PIMCO’s Gross Prefers Bonds to the Mattress, St. Louis Fed Not So Sure

Two wonky papers discuss the velocity of money and its implications for investors

PIMCO CIO Bill Gross speaking at Morningstar conference. (Photo: Jim Tweedie) PIMCO CIO Bill Gross speaking at Morningstar conference. (Photo: Jim Tweedie)

PIMCO bond manager Bill Gross says the Federal Reserve’s low policy rate is sufficient to provide a return on investment for stock and bond owners, but does not induce the sort of productive investment needed to generate long-term economic growth.

In his September investment outlook appropriately titled “For Wonks Only,” the fund manager offers his insights into the economic theory behind his oft-stated “New Neutral” thesis, which holds that a levered global economy severely limits how much the Fed can raise rates.

Two variables figure in the monetary straitjacket Gross describes: credit creation and credit velocity.

The former must constantly expand at a high enough rate to pay interest on previously issued liabilities so as not to trigger the need for the sale of existing assets.

If the current rate on outstanding debt in the U.S. is 4.5%, the Fed should target credit expansion of at least 4.5% per year.
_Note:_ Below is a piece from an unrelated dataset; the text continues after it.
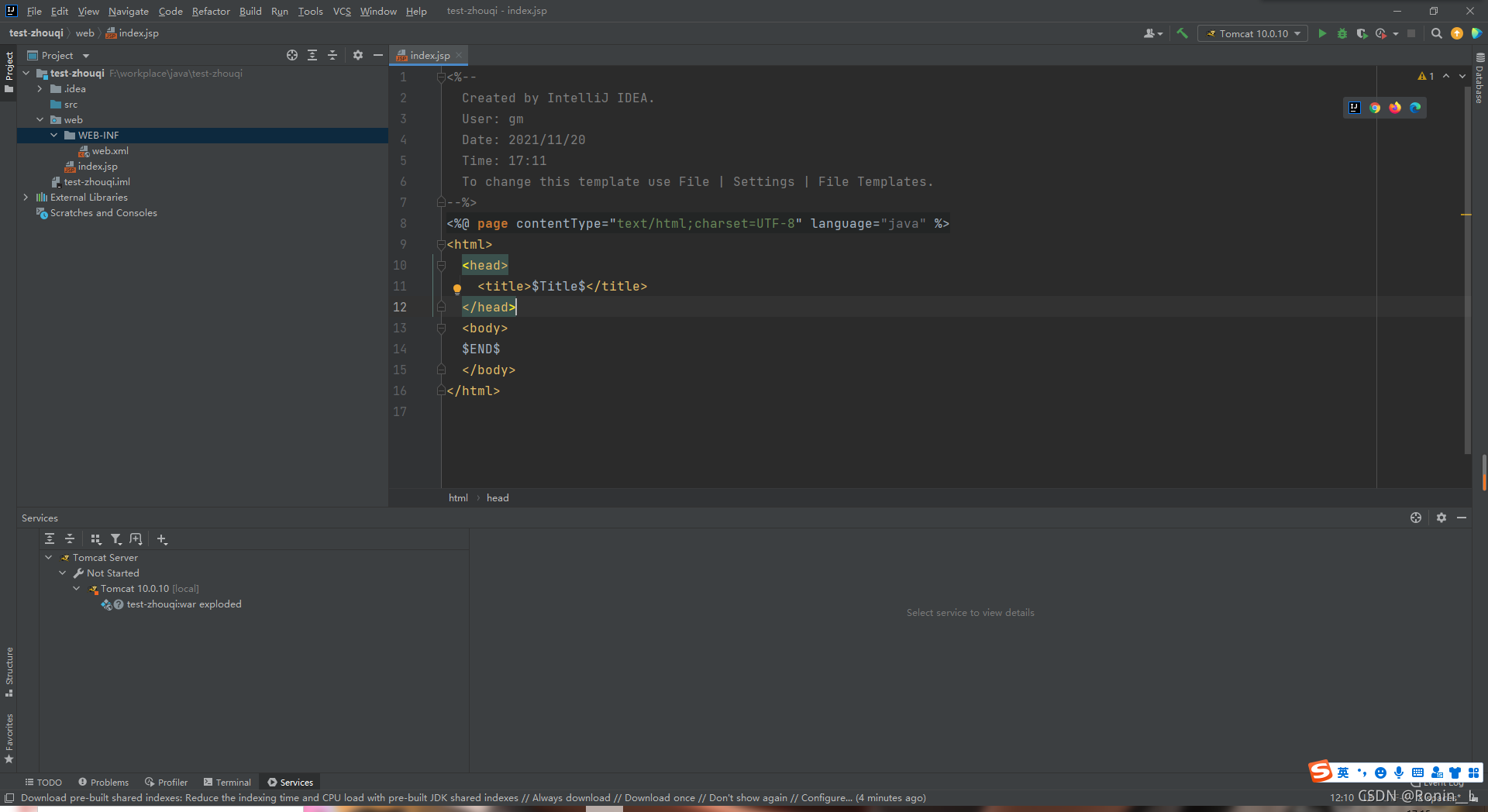Collapse the Tomcat Server services node
The width and height of the screenshot is (1488, 812).
49,558
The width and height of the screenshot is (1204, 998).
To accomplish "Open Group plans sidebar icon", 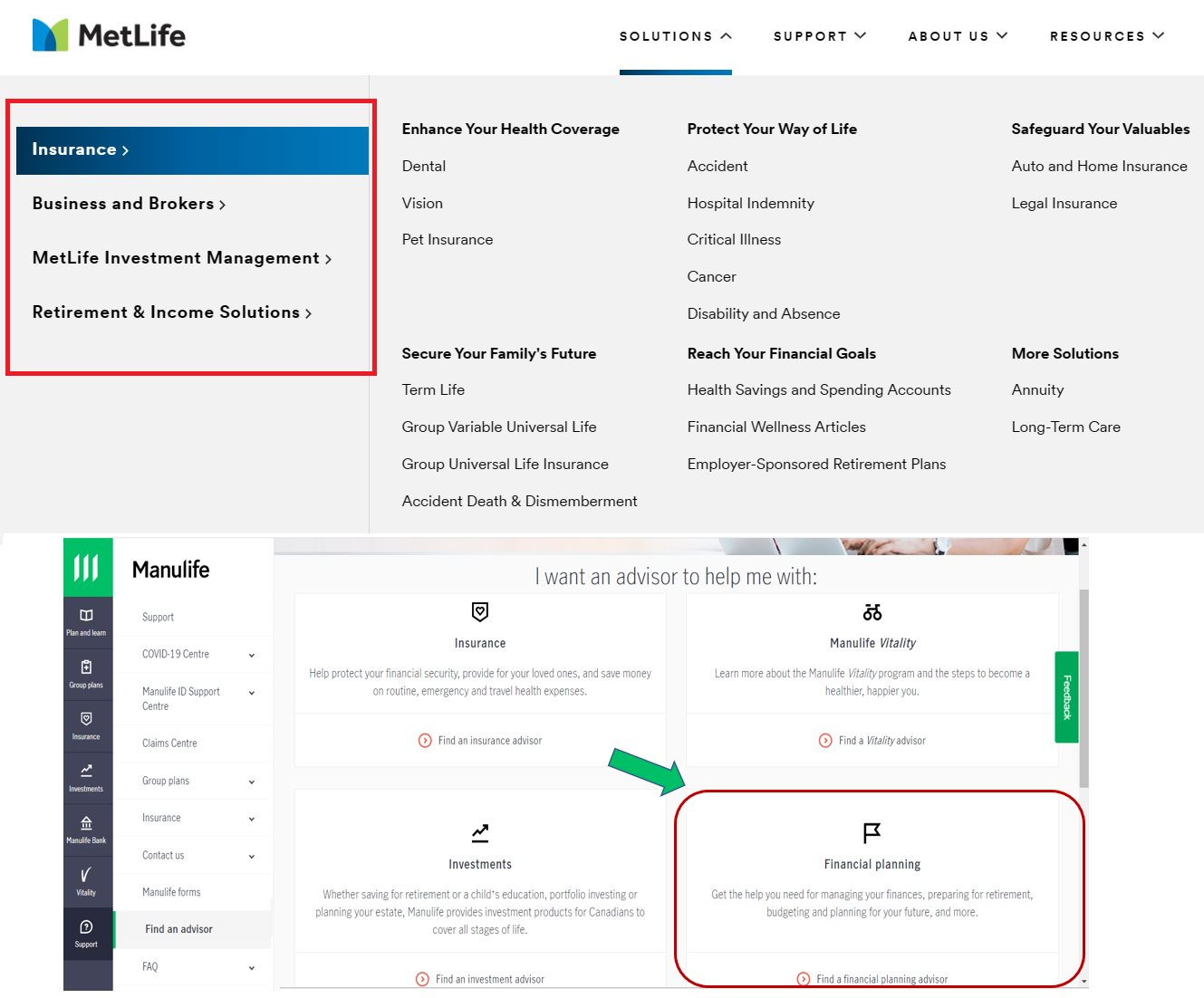I will (86, 674).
Nevertheless, credit expansion has averaged just 2% for the past 5 years and only 3.5% in the past year.

U.S. underachievement in credit creation is to blame for today’s economic stagnation, where the economy struggles to reach 2% real GDP growth.

A second variable of monetary policy is the velocity of money. Gross says no central banker knows how fast money should be changing hands in the economy and must therefore only dial the level up or down cautiously in order to avert a credit collapse.

But as a general rule, he writes, “the projected return on financial assets (relative to their risk) must be sufficiently higher than the return on today’s or forward curve levels of cash (overnight repo), otherwise holders of assets sell longer-term maturities and hold dollar bills in a mattress — lowering velocity and creating a recession/debt delevering.”

We may be “dangerously close” to that level where the mattress is more appealing than a Treasury bond, Gross warns.

Indeed, the portfolio manager says that were it not for the Fed’s low policy rate, which he has argued will peak at 2% in 2017, stock prices would be too risky relative to their return at today’s interest rates.

For now, Fed policy is supportive of continued asset price growth, but long-term economic growth will not be forthcoming absent productive investment in the economy.

Gross says that central bankers are looking hopefully to elected leaders to solve that problem of weak growth through deficit policies and tax reform that might revive “capitalistic animal spirits.”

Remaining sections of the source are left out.